*** Supplied material ***

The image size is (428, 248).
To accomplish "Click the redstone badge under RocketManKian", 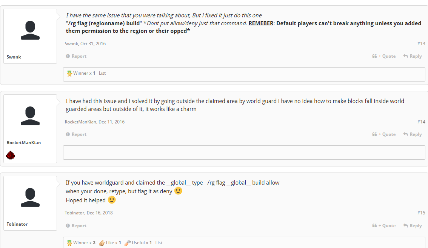I will pyautogui.click(x=11, y=155).
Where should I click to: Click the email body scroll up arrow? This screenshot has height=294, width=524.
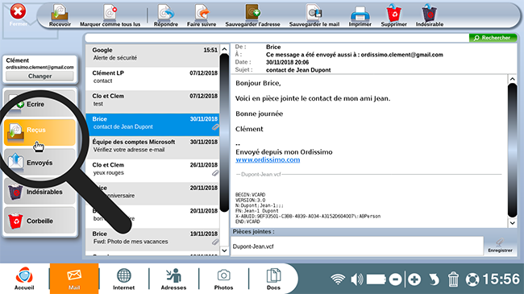512,79
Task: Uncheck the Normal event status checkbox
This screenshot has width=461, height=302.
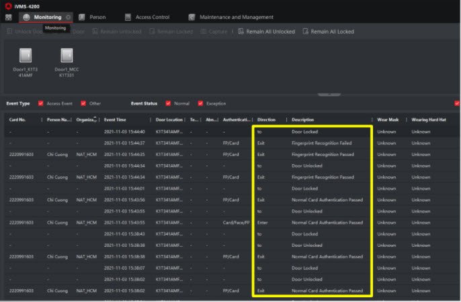Action: 168,104
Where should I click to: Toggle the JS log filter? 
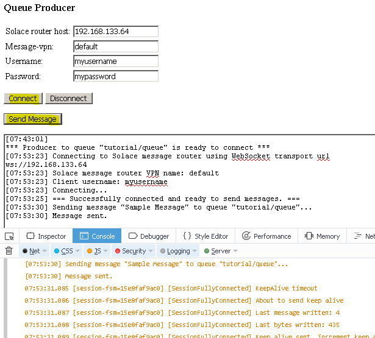(x=95, y=251)
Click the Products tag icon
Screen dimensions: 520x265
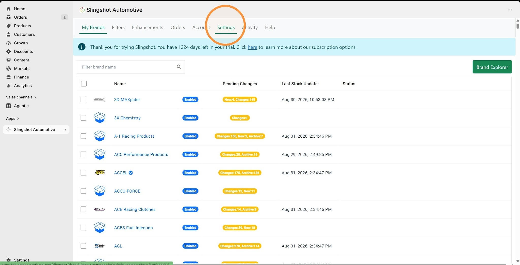tap(9, 26)
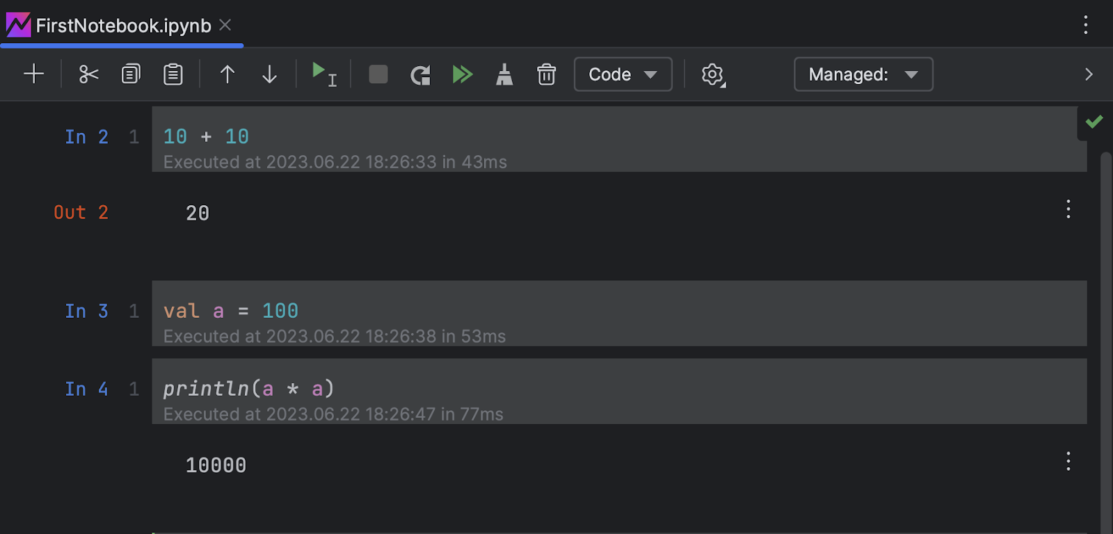Run cell and select below

tap(323, 74)
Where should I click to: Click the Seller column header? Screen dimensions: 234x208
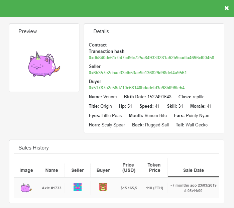coord(78,170)
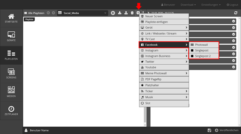This screenshot has height=134, width=241.
Task: Click the save disk icon in bottom bar
Action: click(x=209, y=130)
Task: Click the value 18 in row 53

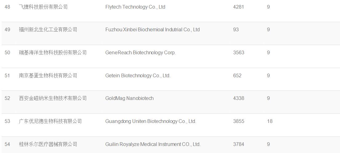Action: [270, 121]
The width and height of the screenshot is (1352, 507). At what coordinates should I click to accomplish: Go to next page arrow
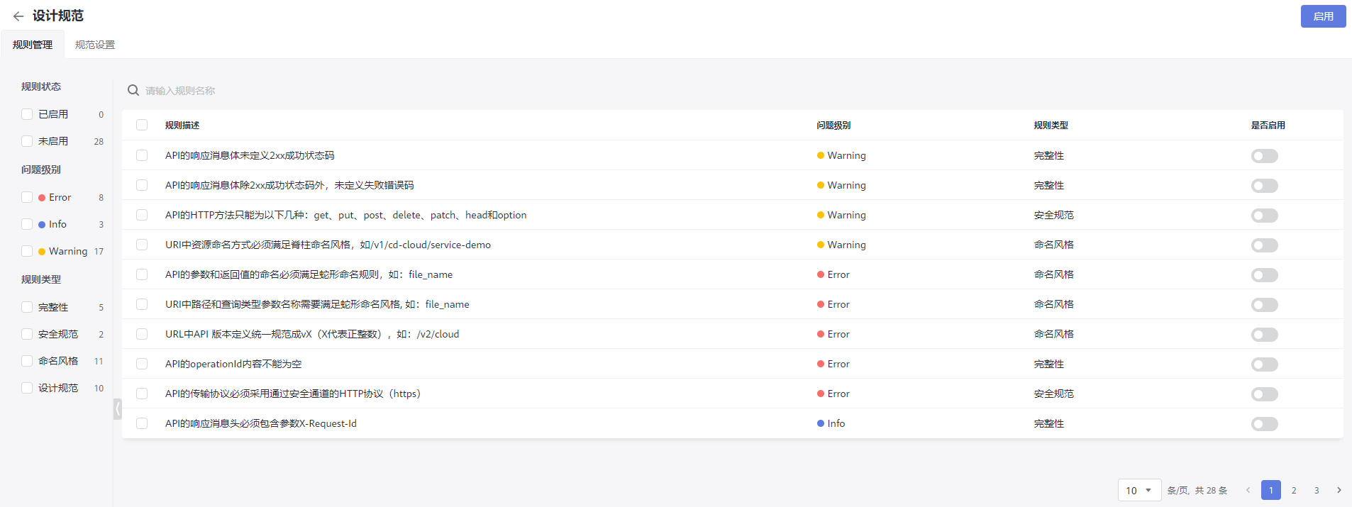tap(1339, 490)
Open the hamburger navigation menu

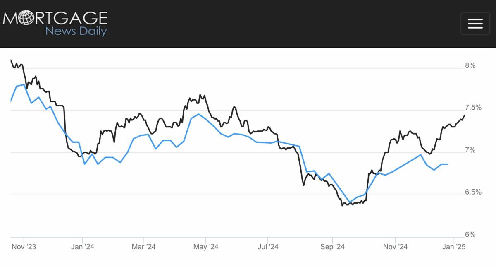click(475, 24)
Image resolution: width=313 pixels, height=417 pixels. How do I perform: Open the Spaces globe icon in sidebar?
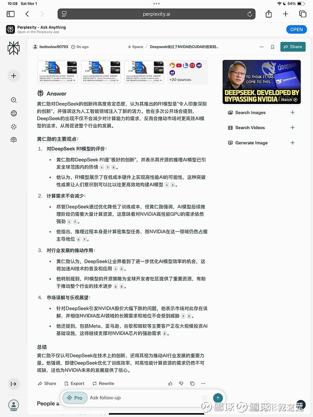click(14, 113)
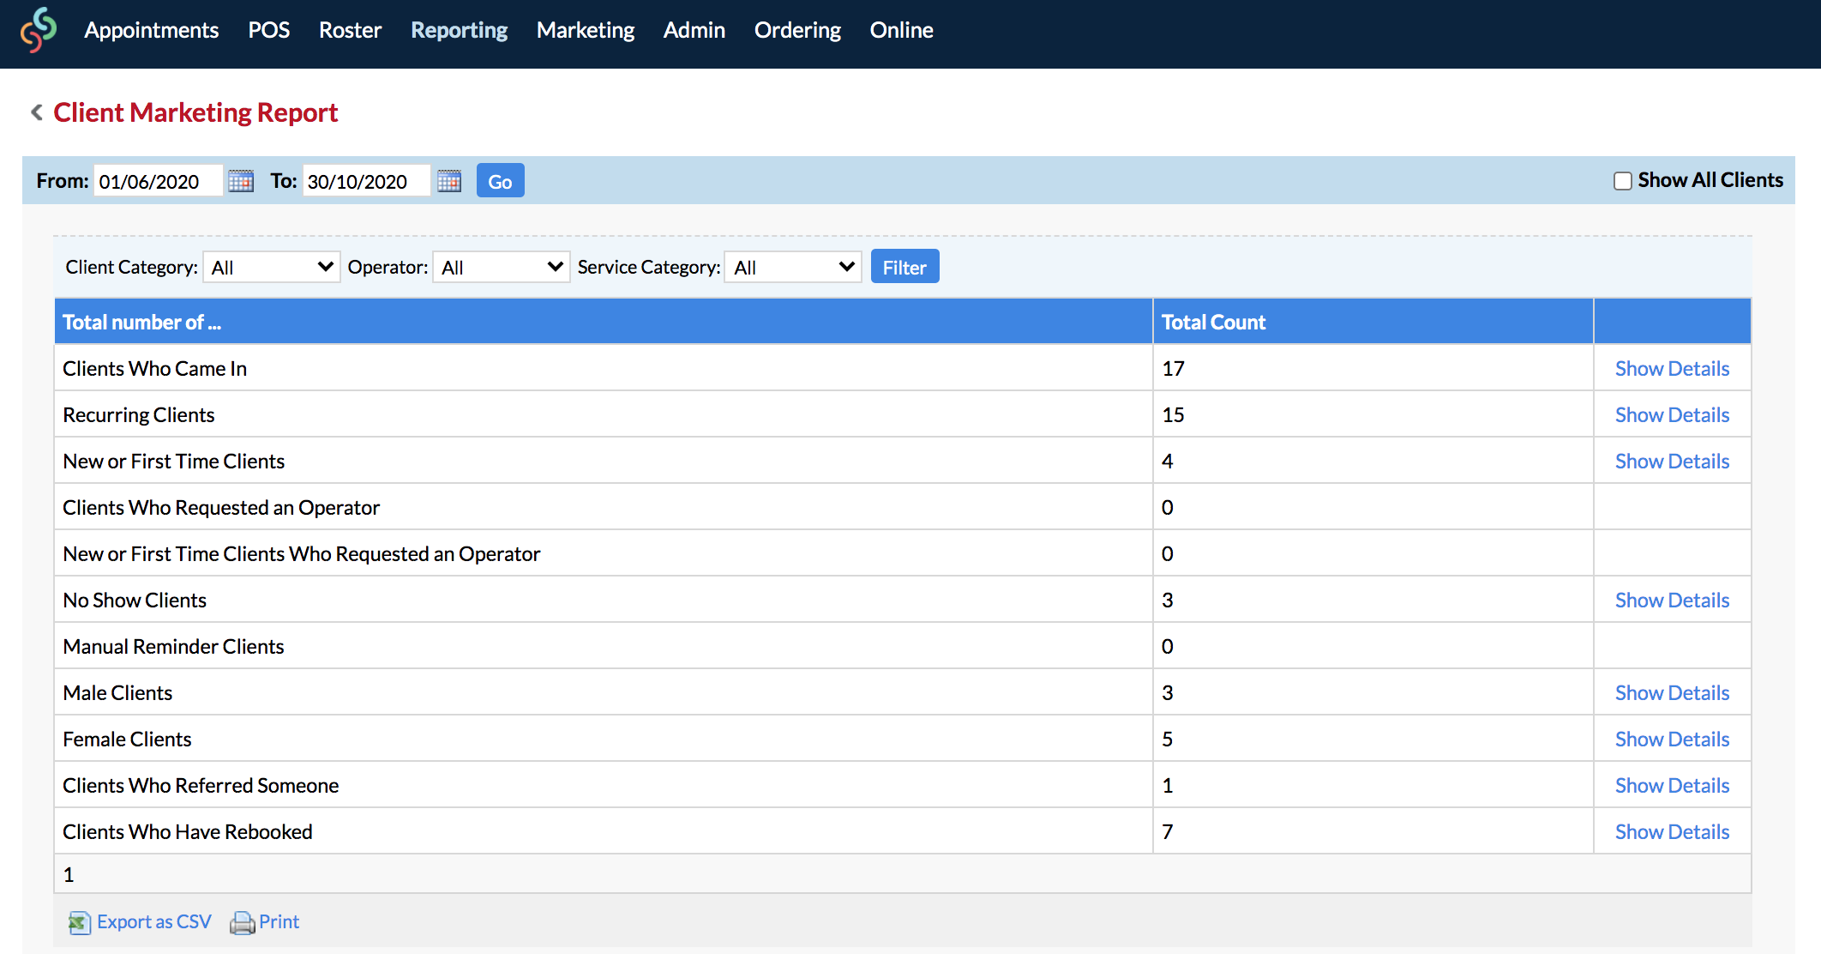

*** End of Supplied material ***

■ What to work on ■
Exact copy required, pictures excluded: the lines from the one holding "Where should I click to: Toggle" through the last line of the data, both ends included.

■ Task answer ■
Where should I click to: Toggle the JS log filter? 
(x=95, y=251)
Click the Products tag icon
Screen dimensions: 520x265
tap(9, 26)
Run cell and select below

tap(323, 74)
Where should I click to: Click the Seller column header? Screen dimensions: 234x208
coord(78,170)
This screenshot has height=134, width=241.
Task: Click the save disk icon in bottom bar
Action: click(x=209, y=130)
Task: Click the value 18 in row 53

Action: [270, 121]
The width and height of the screenshot is (1352, 507). At what coordinates should I click to accomplish: Go to next page arrow
tap(1339, 490)
Open the hamburger navigation menu

click(475, 24)
Image resolution: width=313 pixels, height=417 pixels. How do I perform: Open the Spaces globe icon in sidebar?
click(14, 113)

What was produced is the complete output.